• [抜粋本文]
##########

ジョブズが日本でもカリスマを獲得していくのは皮肉にも、この追放劇のあとのマイクロソフトウインドウズの大成功である。スティーブジョブズといえばWindowsはMacのパクリ発言をあちこちでやっているイメージがあるが、その多くはアップル社のCEOとしてではなく、アップル社を追放されたもはや無関係の第三者の時代のものだ。ある意味、昔に捨てられた女のことを忘れられずにいつまでも自分の女みたいにいいつづける男みたいで見苦しい光景だ。しかし、Macintoshの先進性と素晴らしさがWindowsの大ブームによって商業的にも証明されたことはMacの評判をあげると同時に、Windowsにシェアでは勝てないMacにファンはアップル社へのいらだちとビルゲイツへの憎悪を生んだ。そしてMacをもともとつくったジョブズ復帰の待望論がはじまったのだ。ぼくはジョブズがアップル社へ復帰できた要因として、ビルゲイツとWindowsの悪口をいいまくったことはとても大きかったと思う。


さて、ジョブズはMacintoshを超えるコンピュータをつくろうとNext Computerとピクサーをつくったのだが、結局、どっちも失敗したことはいまでは忘れられている。なのになぜアップル社に復帰できたのかとかというと、ピクサーはコンピュータ会社としては失敗したのだが、アニメ会社として大成功したことで、ジョブズの経営者としての株があがったからだ。ピクサーの立ち上げスタッフの中にコンピュータをつくることに関心のない人間がひとりだけいた。ジョブズは彼を気に入り、CGのアニメをコンピュータの宣伝用につくることを認めた。それが後にトイストーリーを作ったジョン・ラセターだという。ピクサーはコンピュータメーカーではなく、CGアニメの制作会社として大成功して上場をはたす。このピクサーがあって、ジョブズはビジネスの世界の表舞台にもどれたのだ。だからトイストーリーがなければジョブズはアップルに戻ることはなかっただろうし、そうするとiPodもiPhoneも世の中に存在しなかったことになる。

##########

• [課題 1]
ジョブズに関する文章によると、ピクサーの立ち上げスタッフの中でただひとりコンピュータづくりに関心がなかったのは誰か。
• [課題 2]
ジョブズに関する文章を、最後の文のあとから書き進めてください。

• [テキストや要素の位置を特定するための記録]
##########

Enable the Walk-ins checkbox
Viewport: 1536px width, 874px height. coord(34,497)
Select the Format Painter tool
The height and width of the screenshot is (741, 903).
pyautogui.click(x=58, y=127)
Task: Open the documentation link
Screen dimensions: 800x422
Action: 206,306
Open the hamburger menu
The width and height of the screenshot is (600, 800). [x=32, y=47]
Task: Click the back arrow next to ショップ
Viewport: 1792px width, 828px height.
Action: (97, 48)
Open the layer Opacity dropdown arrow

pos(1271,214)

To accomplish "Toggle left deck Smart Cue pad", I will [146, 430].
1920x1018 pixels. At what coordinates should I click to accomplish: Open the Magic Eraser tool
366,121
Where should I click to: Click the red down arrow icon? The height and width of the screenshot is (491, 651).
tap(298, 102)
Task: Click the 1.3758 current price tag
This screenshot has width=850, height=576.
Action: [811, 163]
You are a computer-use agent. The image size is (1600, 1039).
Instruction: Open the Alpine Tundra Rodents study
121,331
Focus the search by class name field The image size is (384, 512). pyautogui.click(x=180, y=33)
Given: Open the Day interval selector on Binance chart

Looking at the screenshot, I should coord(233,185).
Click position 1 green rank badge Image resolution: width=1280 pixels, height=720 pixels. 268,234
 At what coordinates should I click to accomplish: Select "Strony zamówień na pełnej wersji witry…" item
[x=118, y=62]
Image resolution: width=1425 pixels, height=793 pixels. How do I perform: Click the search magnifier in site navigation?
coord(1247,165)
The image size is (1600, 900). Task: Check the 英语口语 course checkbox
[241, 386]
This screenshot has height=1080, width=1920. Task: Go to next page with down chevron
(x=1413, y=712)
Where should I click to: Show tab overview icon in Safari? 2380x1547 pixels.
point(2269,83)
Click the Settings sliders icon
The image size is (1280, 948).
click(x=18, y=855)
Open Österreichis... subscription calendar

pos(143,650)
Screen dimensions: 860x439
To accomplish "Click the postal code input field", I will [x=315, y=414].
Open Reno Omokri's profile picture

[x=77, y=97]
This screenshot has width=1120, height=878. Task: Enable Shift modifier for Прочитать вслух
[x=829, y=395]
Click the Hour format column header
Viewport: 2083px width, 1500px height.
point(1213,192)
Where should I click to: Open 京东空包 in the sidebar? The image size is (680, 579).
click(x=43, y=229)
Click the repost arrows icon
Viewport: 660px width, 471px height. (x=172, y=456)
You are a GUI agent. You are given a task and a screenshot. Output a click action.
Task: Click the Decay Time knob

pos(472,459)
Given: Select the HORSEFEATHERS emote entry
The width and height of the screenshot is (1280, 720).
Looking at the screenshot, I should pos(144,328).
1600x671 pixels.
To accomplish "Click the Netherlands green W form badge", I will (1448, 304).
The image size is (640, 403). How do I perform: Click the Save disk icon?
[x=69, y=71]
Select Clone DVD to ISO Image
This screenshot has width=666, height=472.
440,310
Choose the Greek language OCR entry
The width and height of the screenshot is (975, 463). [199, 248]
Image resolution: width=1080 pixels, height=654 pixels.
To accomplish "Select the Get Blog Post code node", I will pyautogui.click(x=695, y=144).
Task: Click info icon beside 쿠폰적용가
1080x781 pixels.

##########

• [出力結果 1]
後にトイストーリーを作ったジョン・ラセター。

• [出力結果 2]
さて、ジョブズ復帰以前のコンピュータファンの間で議論されていたテーマがあった。なぜ、MacはWindowsにやぶれたかということだ。それはWindowsのオープン戦略とMacのクローズ戦略の差であるというのが一般的な理解だった。ビルゲイツ自身がMac OSが外部にライセンスされていたらWindowsはなかったとかいっていたとかいう話もよく喧伝されていた。だから、Windowsに負けていることが悔しいアップルファンはアップル社以外でもMacがつくられるようになったら、Windowsに勝てるのにとか言っていた人間が多かった。そういう世間の声に押されてか、Power Computingと他数社からMac互換機が実験的に発売された。あと、いわれていたのはアップル社の流通に対する傲慢な態度である。もっと販売店を大事にして流通ルートを広げないとMacはPCに勝てないといわれていた。そんな時期にジョブズはアップル社にもどってきたのである。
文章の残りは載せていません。